Generate text from text-and-PDF input (multimodal)

This example demonstrates how to process PDF files and generate text output when the prompt input includes both text and a PDF document.

const genAI = new GeminiApp(YOUR_CONFIG);

// Converts a Google Drive file ID to a GoogleGenerativeAI.Part object
function fileToGenerativePart(id) {
  const file = DriveApp.getFileById(id);
  const blob = file.getBlob();
  const base64EncodedData = Utilities.base64Encode(blob.getBytes());

  return {
    inlineData: {
      data: base64EncodedData,
      mimeType: file.getMimeType()
    },
  };
}

async function runPDF() {
  const model = genAI.getGenerativeModel({ model: "gemini-1.5-pro-002" });

  const prompt = "What does the pdf file says?";

  const imageParts = [
    fileToGenerativePart("1oamLVEo47-SFqsg6ZV-Pl3xQg0iuho7nMOfOqVl8RdDFyH_gWe8"),
  ];

  const result = await model.generateContent([prompt, ...imageParts]);
  const response = await result.response;
  const text = response.text();
  console.log(text);
}

Build multi-turn conversations (chat)

This example shows how to build freeform, multi-turn conversations (chat) while the state of the conversation is managed by the library.

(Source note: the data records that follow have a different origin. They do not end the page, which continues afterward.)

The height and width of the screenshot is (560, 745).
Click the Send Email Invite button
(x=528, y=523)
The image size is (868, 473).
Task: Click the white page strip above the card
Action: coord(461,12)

const genAI = new GeminiApp(YOUR_CONFIG);

async function runMultiTurnChat() {
  const model = genAI.getGenerativeModel({ model: "gemini-1.5-flash" });

  const chat = model.startChat({
    history: [
      {
        role: "user",
        parts: [{ text: "Hello, I have 2 dogs in my house." }],
      },
      {
        role: "model",
        parts: [{ text: "Great to meet you. What would you like to know?" }],
      },
    ],
    generationConfig: {
      maxOutputTokens: 1000,
    },
  });

  const msg = "How many paws are in my house?";

  const result = await chat.sendMessage(msg);
  const response = await result.response;
  const text = response.text();
  console.log(text);

  const result2 = await chat.sendMessage('If I also have a cat, how many paws are there now?');
  const response2 = await result2.response;
  const text2 = response2.text();
  console.log(text2);
}

Build multi-turn conversations (chat) with function calling

This example illustrates how to enable function calling in multi-turn conversations, allowing the model to request the execution of specific functions.

/**
 * Multiplies an input value by 2.
*/
function double(input) {
  console.log(`Gemini has asked to call this function and double ${input}`)
  return {result: input * 2};
}

const genAI = new GeminiApp(YOUR_CONFIG)

async function basicFunctionCalling() {
  const model = genAI.getGenerativeModel({ model: "gemini-pro" }, { apiVersion: 'v1'});

  const doubleFunction = model.newFunction()
    .setName("double_")
    .setDescription("Multiplies an input value by 2.")
    .addParameter("input", "NUMBER", "Input The number to double")
  
  const chat = model.startChat()
    .addFunction(doubleFunction);

  const result = await chat.sendMessage('I have 7 cats. How many cats would I have if I wanted to double the number?');
  const response = await result.response;
  const text = response.text();
  console.log(text);

  console.log(JSON.stringify(chat.getHistory()))
}

If you use chat.getHistory(), you can see the sequence of events:

console.log(JSON.stringify(chat.getHistory()))

Generate and execute code

This example demonstrates how to generate and execute code directly within the model, useful for tasks that require calculations or programmatic logic.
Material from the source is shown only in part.